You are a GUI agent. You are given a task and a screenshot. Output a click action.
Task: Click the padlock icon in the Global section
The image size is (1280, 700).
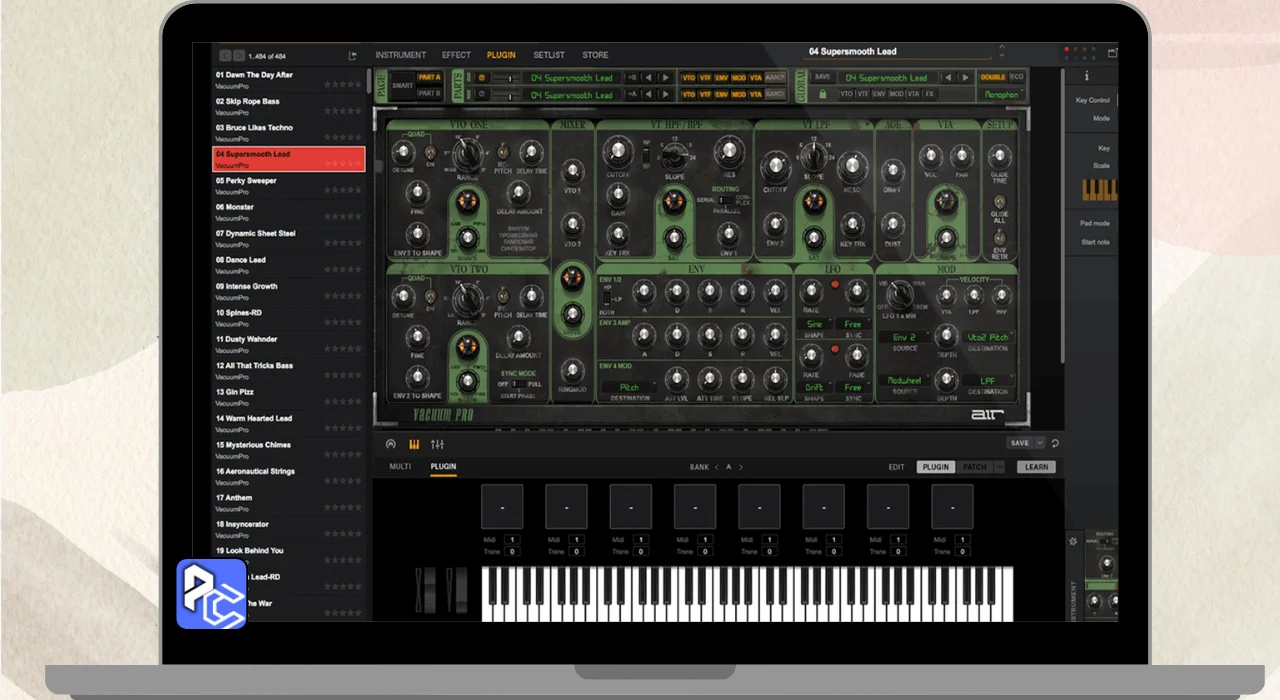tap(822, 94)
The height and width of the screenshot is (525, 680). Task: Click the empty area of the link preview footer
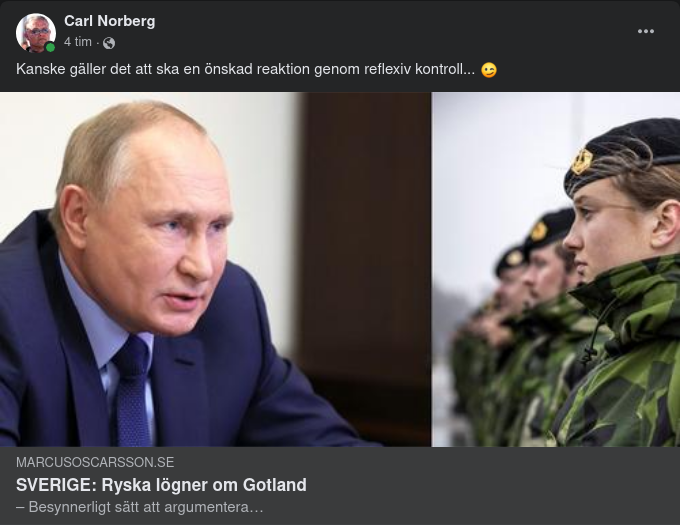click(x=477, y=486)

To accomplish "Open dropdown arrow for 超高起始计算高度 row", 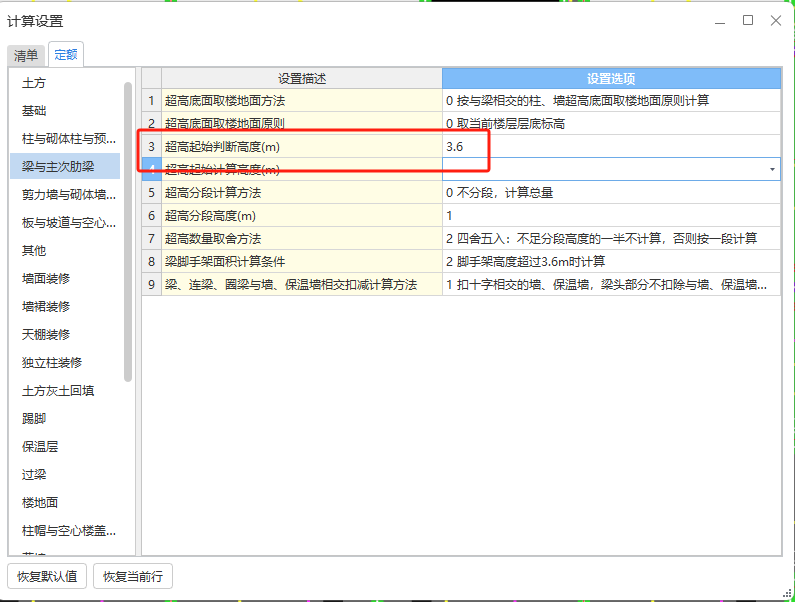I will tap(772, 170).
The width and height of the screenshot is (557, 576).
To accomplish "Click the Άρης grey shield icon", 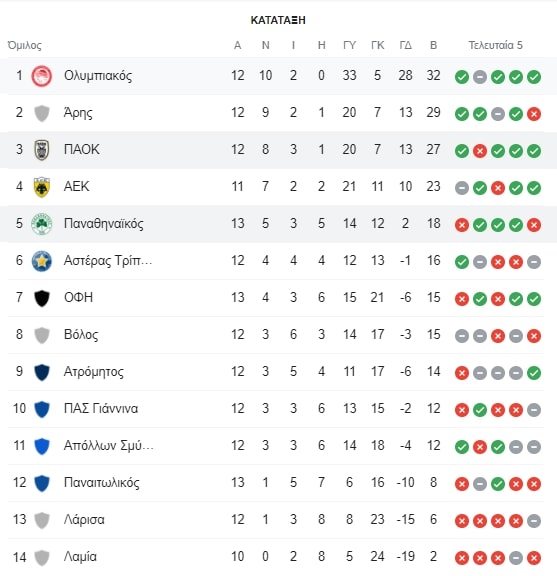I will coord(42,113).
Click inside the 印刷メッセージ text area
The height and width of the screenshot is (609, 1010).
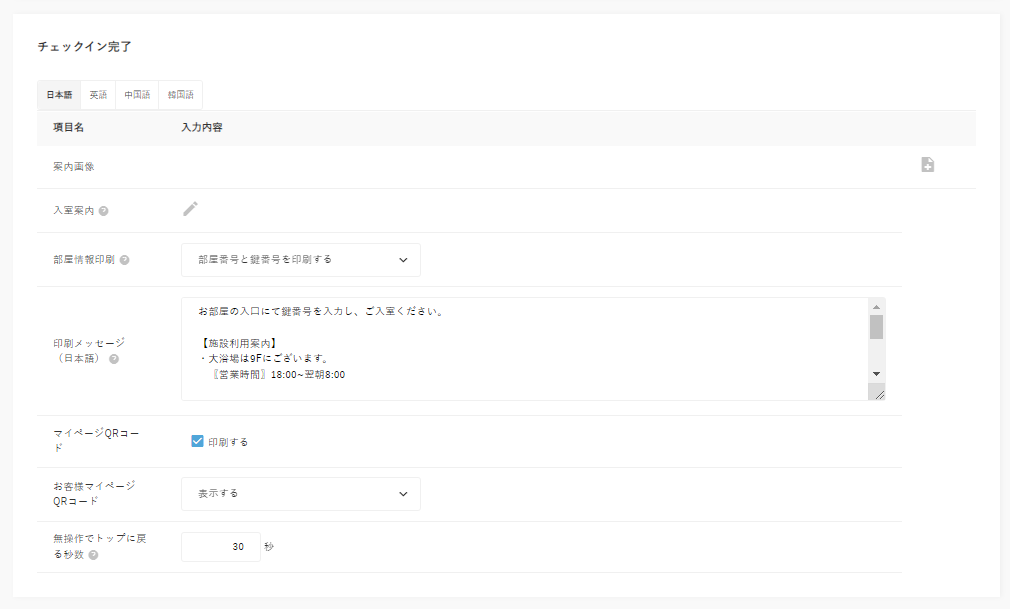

════════════════════

TASK TO COMPLETE.
Working from the line that contains "Click inside the 印刷メッセージ text area" to the last line of the listing, please quote each line exactly, pictures excluded.

ANSWER SECTION.
Click inside the 印刷メッセージ text area
The height and width of the screenshot is (609, 1010).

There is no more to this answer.